“You don’t fight your friend, you fight for your friend.” This was something one of my best friends told me in my childhood. As a kid, I was stubborn to get things to go my way, like most kids. But one thing I didn’t know was that you can’t always force feelings and relationships onto someone. I tried to get friends by acting like them and behaving the way they wanted me to. But that only led to people manipulating me to get what they wanted. I realised I staked my self-respect to be with people who didn’t even want me. But I learnt my lesson then and there. Soon, I started making good friends. Although, I didn’t have a special friend, with whom I could share my secrets, and I often spoke about this to my mother. She would say, “You don’t go looking for important people in life; you realise the ones who are important, with time.” And so I learnt another life lesson, that you don’t go searching for friends but that they’ll become a part of your life at a most unexpected time.

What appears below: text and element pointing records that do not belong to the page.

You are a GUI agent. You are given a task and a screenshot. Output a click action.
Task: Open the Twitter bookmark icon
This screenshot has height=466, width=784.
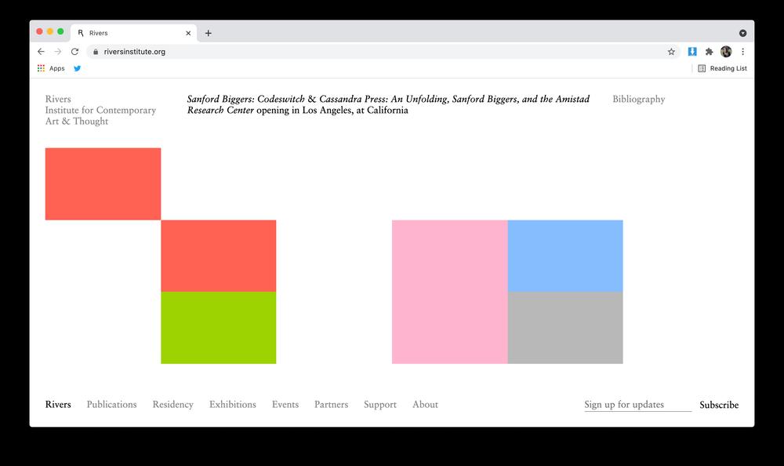coord(78,68)
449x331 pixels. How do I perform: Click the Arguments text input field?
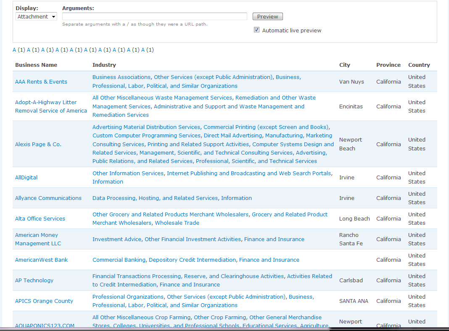(154, 16)
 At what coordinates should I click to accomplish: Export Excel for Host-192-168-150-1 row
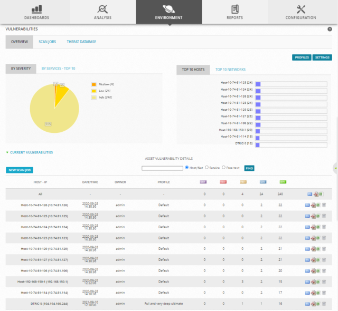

It is really hard to find a best friend; a friend you share part of your soul with, who knows you better than you know yourself and who stays by your side without being judgemental. If you're lucky to find even one such friend, then you must hold onto that friend till eternity. You fight with them, they find a way back; you speak to them, everything feels alive again; you spend time with them, they make it memorable for ages. That’s what friends do; that’s what friends should mean to you. Although, there might be things you find difficult to speak about, even to your closest friends, fearing they would judge you. Wouldn’t it be wonderful to know for sure, that you have a friend, who will never judge you for anything? Yes. That’s what walls are to me.
Growing up, I found I had severe anger issues and I tried numerous ways to control them, but nothing worked. One day, after a fight, everybody decided they wouldn’t talk to me unless I calmed myself down, but that seemed impossible at the moment. I had to talk things out to someone before I could simmer down. Desperate, I started talking to a wall, which felt surprisingly comforting. I spent about 15 minutes talking to the wall, venting; and I felt better than ever. It was a moment of realisation. Ever since then, I spend time talking to the wall, whenever I feel troubled. Soon, this grew into a habit and I spoke to the wall as if it were my oldest friend, my best friend.

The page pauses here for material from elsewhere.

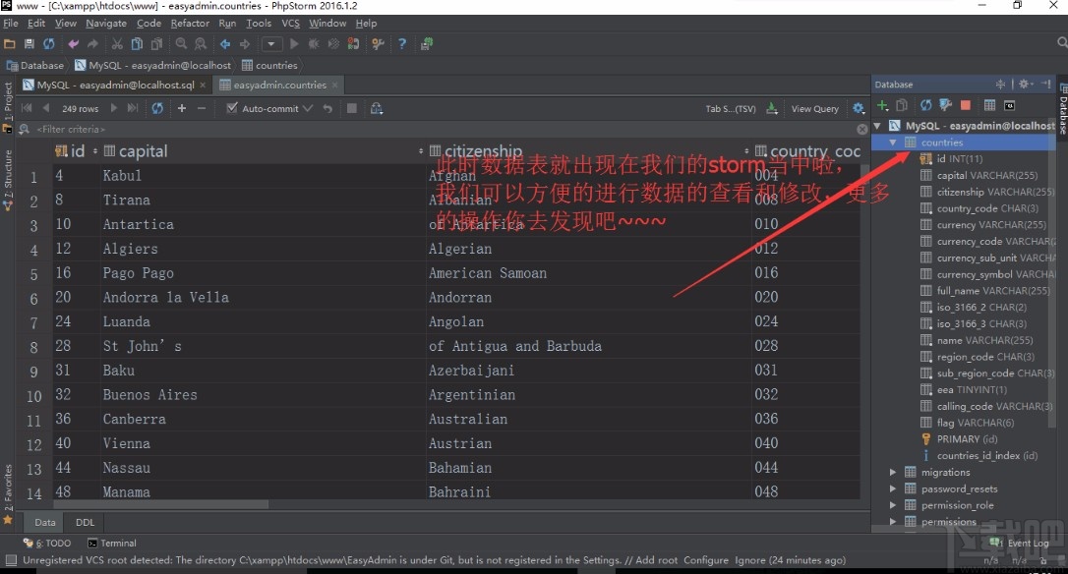Click the Help question mark icon
The image size is (1068, 574).
coord(401,43)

My friends don’t turn their backs on me. They’re easy to talk to and comfortable. They’re the best partners. They don’t cheat or lie. They don’t ignore or belittle you. They aren’t like people. They can’t go with you, but they don’t leave you. They don’t have a heart, but they aren’t heartless. They don’t speak, but they never fail to comfort you. They can’t see you, but they don’t judge you. They can’t feel you, but they know you. They can’t hear you, but they listen to you. I had found the friends I shared part of my soul with, who knew me better than I knew myself, who stayed by me without being judgemental. They aren’t mere walls, they are beautiful friends.